‘I Was Placed Here to Make a Difference’

How Math Teacher Emily Pawley is Handling Her First Year Teaching


Mrs. Pawley (right) next to her husband Jackson Pawley (left)

Maggie Phelps, Writer

Central Hardin alumna Emily Pawley returned to her alma mater in August to begin her career in education. Pawley said Central has always called her name even amongst the other schools she has observed.

“I always liked the people here, and I was always comfortable here,” Pawley said. “Maybe I’m not supposed to say that, maybe I’m supposed to step out of my comfort zone but I wanted to come back to Central.” 

She noted how it was important for her to work in public education regardless of the school. 

“Some private and charter schools are good, and I get that and you have your niche,” she said, “but not everyone can afford that.”

She continued, “I think public education is so important and needs to be funded and all of that because every kid deserves equal opportunity and that really should be what public school is for, to kind of level the playing field.”

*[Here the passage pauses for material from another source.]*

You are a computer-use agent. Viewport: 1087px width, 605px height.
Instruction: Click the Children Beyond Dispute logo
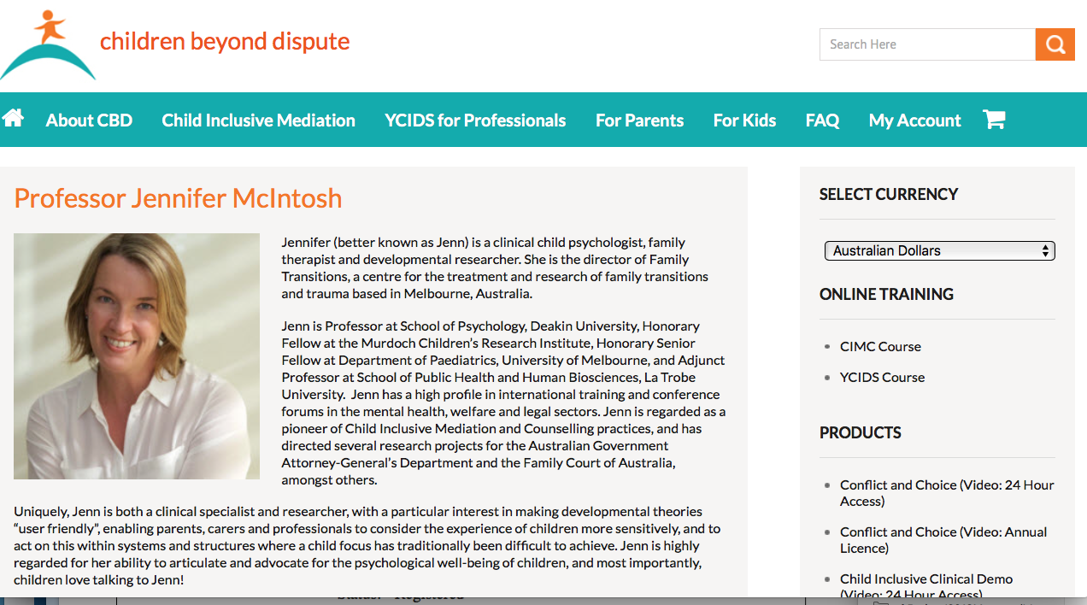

Pawley was an avid basketball player all four years of high school and even in years prior.  She reflects on how basketball is a deep passion of hers, and despite the fuel she has for the sport, she never saw herself pursuing at the college level or as a career.  She always knew that working in education is where she was destined to be. 

“I feel like people say teaching is like a backup plan, but no. It was always what I wanted to do.”

Pawley is navigating the logistics of being a first year teacher and dealing with the pressure that comes with the job.  She notes how she’s grateful that her first year has gone in comparison to other “first year horror stories.” 

“You’ve gone to school and now you’ve been taught but what they teach you in a classroom in college isn’t really going to prepare you for what’s going to happen when you have your own classroom and kids. You’re just kinda thrown into the fire a little bit.”

Even though Pawley has a love for math, she recognizes that not all kids will feel the same way about the subject as her.  She knows not all her students will go into math degrees, so instead she places her primary focus on the students themselves and values the relationships she has built with them. 

“If you don’t have that relationship with them, then they don’t feel like they can trust you or respect you. They’re not gonna want to work for you,” Pawley said. “Hopefully they want to do well for themselves but if anything, building that relationship helps them want to do well in your class.”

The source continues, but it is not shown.